It’s no secret to any of us that studying hours and hours every day can overload our memories leaving us with very little to recall after just a couple of minutes. It is almost like trying to water a vase of basil with 5 pints of water, one after the other. The poor plant has no chance in absorbing all that water, nor does it need to.

Our schools are filling our students’ heads with so much water that they’re practically having a water overdose. As if it were not enough, when it comes to their tests, they claim that they have forgotten most of what they learned. Is this how volatile our memories are? I’d like to argue here that it is not so much about forgetting what they should have learned as it is about actually learning and consolidating all that is passed to them. So here are three things to bear in mind when teaching our students:

 

 1) Their memories are limited (and so are ours and everybody’s). Some studies show that too much information can cause Cognitive overload and decrease retention. How much is too much? Anywhere between 4 and 9 items at a time (Cowan, 2001; Miller, 1956);
2) The best way to study is to space out revision (in this case active retrieval) over a long period rather than cramming. Small doses of study here and there can go a long way when it comes to retention (Kornell & Bjork, 2008);
3) Memory consolidation occurs in our sleep. If we want to check if students really learned something, we must quiz them over the course of weeks rather than just ask them at the end of the lesson. Understanding and remembering are not the same as learning;
How to help our students then? Here’s a practical tip you can start implementing today and perhaps get your students to score higher grades on their tests!

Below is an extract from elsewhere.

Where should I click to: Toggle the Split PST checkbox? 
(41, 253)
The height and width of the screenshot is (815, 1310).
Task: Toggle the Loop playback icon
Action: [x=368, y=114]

My color-coded tags technique

I always carry some colored stickers with me. I ask some of my students to buy some as well. The main purpose of using the tags is quite simple: We want to tag the parts of our material (mainly our books) that we have to refer to when studying. I use a color code to help them know how many times to revise (or rehearse) the item and when to do so. RED or PINK means THE NEXT DAY (preferably in the morning); YELLOW means THREE to FOUR DAYS after we had the lesson; GREEN means 1 WEEK after we had the lesson. To help them keep track of the dates, I ask them to write them on the colored tags. Here are some important rules, though:

1) They cannot fill in the gaps or answer anything in their books. They must do it on a separate sheet of paper (or a notebook, tablet, cell phone) and keep it away when they revise. They cannot look at any grammar box or explanations they have copied before. This way they’ll have to quiz themselves. According to the American Psychological Association, in a study checking effective study practices, it was found that rereading is not too effective. What works best is active retrieval or quizzing oneself, which means that seeing your previous answers will only give you a false sensation that you know the topic when, in reality, maybe you just remember answering the exercise. Quiz first, check later! Not the opposite (Kornell & Bjork, 2008).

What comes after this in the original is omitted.